Description
The Silence Insertion Descriptor (SID) is a fundamental component of the Adaptive Multi-Rate (AMR) and AMR-Wideband (AMR-WB) speech codecs standardized by 3GPP. During a voice call, human speech contains natural pauses and silence periods, which can constitute up to 60% of the conversation. Transmitting these silent segments as regular speech frames would be highly inefficient. Instead, the codec employs a Voice Activity Detection (VAD) algorithm at the transmitting end to identify these non-speech intervals. Upon detecting silence, the encoder stops generating conventional speech frames and produces a special SID frame. This SID frame is a compact data structure that contains essential parameters to characterize the background noise, such as spectral envelope information and energy levels, allowing the receiver to generate Comfort Noise (CN) that matches the acoustic environment of the caller.
The architecture for SID frame generation and processing is integrated within the speech codec's operational modes. The encoder, upon VAD-triggered transition from active speech to silence, transmits an initial SID frame (often called a 'first SID') to establish the noise parameters. Subsequently, during the prolonged silence period, the encoder may send periodic update SID frames at a much lower rate (e.g., every 160 ms or 320 ms) compared to the regular 20 ms speech frame rate, to track any changes in the background noise. This discontinuous transmission (DTX) mechanism, where SID frames are sent sporadically, is the core of bandwidth savings. The receiver's decoder uses the information in the received SID frames to synthesize comfort noise through a noise generation function, preventing the eerie 'dead silence' that would otherwise be perceived by the listener and maintaining a natural call experience.
The technical implementation of SID frames involves specific bit patterns and frame types defined in the codec specifications. For AMR, there are different SID frame types corresponding to various codec modes. The SID frame is much smaller than a full speech frame; for instance, an AMR 12.2 kbps mode speech frame is 244 bits, while a SID frame can be as small as 35 bits. This drastic reduction in payload size is what conserves radio resources and battery life. The SID mechanism works in tandem with the Radio Access Network's transport protocols, which must correctly identify and handle these special frames to ensure they are not mistaken for corrupted data. The role of SID is thus critical in the end-to-end voice service chain, enabling efficient use of the channel while preserving a high-quality, natural-sounding user experience, which is a key requirement for mobile telephony.

• [Stated problem]:
Answer the following from the description of the Silence Insertion Descriptor.
(a) Up to what share of a conversation can pauses and silence periods constitute?
(b) At what example intervals may the encoder send periodic update SID frames during prolonged silence?
(c) How many bits is an AMR 12.2 kbps mode speech frame?

• [Recorded data]:
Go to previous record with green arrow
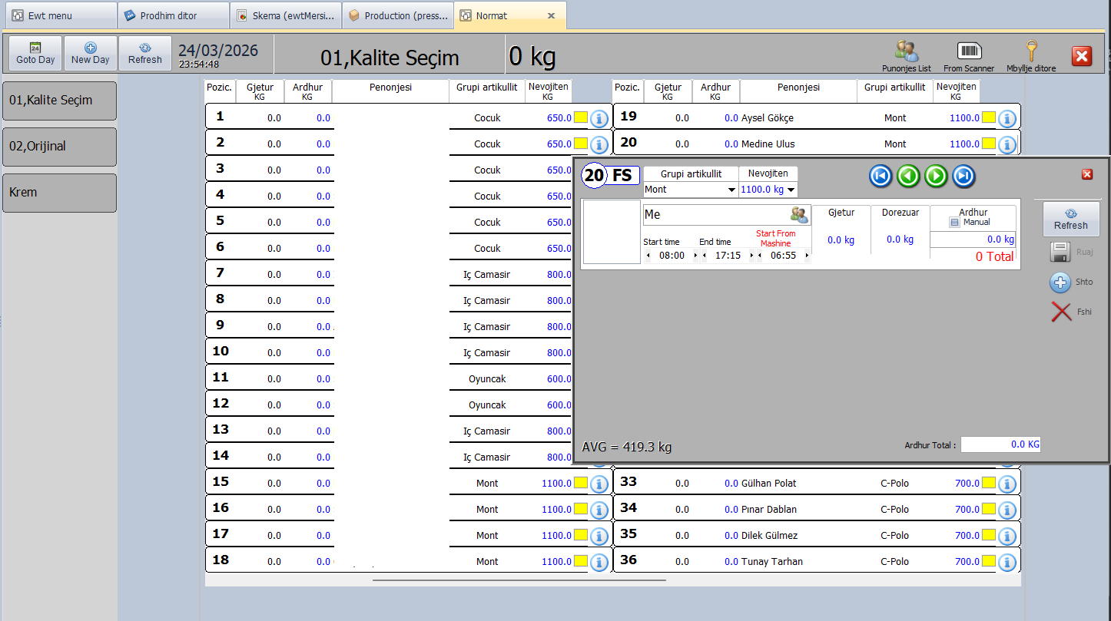 coord(908,177)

• [Response to the exercise]:
(a) Up to 60%.
(b) Every 160 ms or 320 ms.
(c) 244 bits.